● **REQUIREMENTS**
Could you rewrite the rows below, swapping every "GUI agent" for "screen-control agent" and leaving everything else unchanged?

Click-target data
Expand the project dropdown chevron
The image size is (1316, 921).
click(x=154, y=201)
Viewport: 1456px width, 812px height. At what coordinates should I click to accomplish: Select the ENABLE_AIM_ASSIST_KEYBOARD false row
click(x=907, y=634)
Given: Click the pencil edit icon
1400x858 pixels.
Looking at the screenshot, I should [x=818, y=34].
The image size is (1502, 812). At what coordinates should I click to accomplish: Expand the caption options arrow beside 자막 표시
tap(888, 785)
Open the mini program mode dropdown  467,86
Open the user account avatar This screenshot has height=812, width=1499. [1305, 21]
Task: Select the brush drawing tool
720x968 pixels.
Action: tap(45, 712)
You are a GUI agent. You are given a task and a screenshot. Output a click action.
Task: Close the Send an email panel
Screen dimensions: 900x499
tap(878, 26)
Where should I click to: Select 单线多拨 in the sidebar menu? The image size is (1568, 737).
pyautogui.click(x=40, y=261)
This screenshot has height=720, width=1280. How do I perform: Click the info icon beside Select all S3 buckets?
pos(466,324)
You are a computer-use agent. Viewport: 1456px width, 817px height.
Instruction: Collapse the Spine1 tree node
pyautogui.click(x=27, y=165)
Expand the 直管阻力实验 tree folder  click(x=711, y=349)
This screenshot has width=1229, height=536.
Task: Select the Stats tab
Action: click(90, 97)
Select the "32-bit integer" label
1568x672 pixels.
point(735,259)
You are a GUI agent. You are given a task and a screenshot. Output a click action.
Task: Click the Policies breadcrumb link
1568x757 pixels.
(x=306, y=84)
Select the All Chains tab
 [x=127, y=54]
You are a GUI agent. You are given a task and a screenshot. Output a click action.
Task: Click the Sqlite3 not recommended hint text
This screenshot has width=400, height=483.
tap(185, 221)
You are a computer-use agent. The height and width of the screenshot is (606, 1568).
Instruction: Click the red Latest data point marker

● **IN RESPONSE**
Expand the project dropdown chevron
The image size is (1316, 921).
click(x=154, y=201)
Viewport: 1456px width, 812px height. At what coordinates should I click to accomplish: Select the ENABLE_AIM_ASSIST_KEYBOARD false row
click(x=907, y=634)
Given: Click the pencil edit icon
1400x858 pixels.
Looking at the screenshot, I should [x=818, y=34].
The image size is (1502, 812). At what coordinates should I click to accomplish: Expand the caption options arrow beside 자막 표시
tap(888, 785)
Open the mini program mode dropdown  467,86
Open the user account avatar This screenshot has height=812, width=1499. [1305, 21]
Task: Select the brush drawing tool
720x968 pixels.
Action: tap(45, 712)
You are a screen-control agent. You are given a task and a screenshot. Output a click action.
Task: Close the Send an email panel
Screen dimensions: 900x499
tap(878, 26)
Where should I click to: Select 单线多拨 in the sidebar menu? The image size is (1568, 737).
pyautogui.click(x=40, y=261)
This screenshot has height=720, width=1280. How do I perform: Click the info icon beside Select all S3 buckets?
pos(466,324)
You are a computer-use agent. Viewport: 1456px width, 817px height.
Instruction: Collapse the Spine1 tree node
pyautogui.click(x=27, y=165)
Expand the 直管阻力实验 tree folder  click(x=711, y=349)
This screenshot has width=1229, height=536.
Task: Select the Stats tab
Action: click(90, 97)
Select the "32-bit integer" label
1568x672 pixels.
point(735,259)
You are a screen-control agent. You are given a task and a screenshot. Output a click action.
Task: Click the Policies breadcrumb link
1568x757 pixels.
(x=306, y=84)
Select the All Chains tab
 [x=127, y=54]
You are a screen-control agent. You are given a task and a screenshot. Output a click action.
Task: Click the Sqlite3 not recommended hint text
This screenshot has width=400, height=483.
tap(185, 221)
You are a computer-use agent. The height and width of the screenshot is (606, 1568).
Instruction: Click the red Latest data point marker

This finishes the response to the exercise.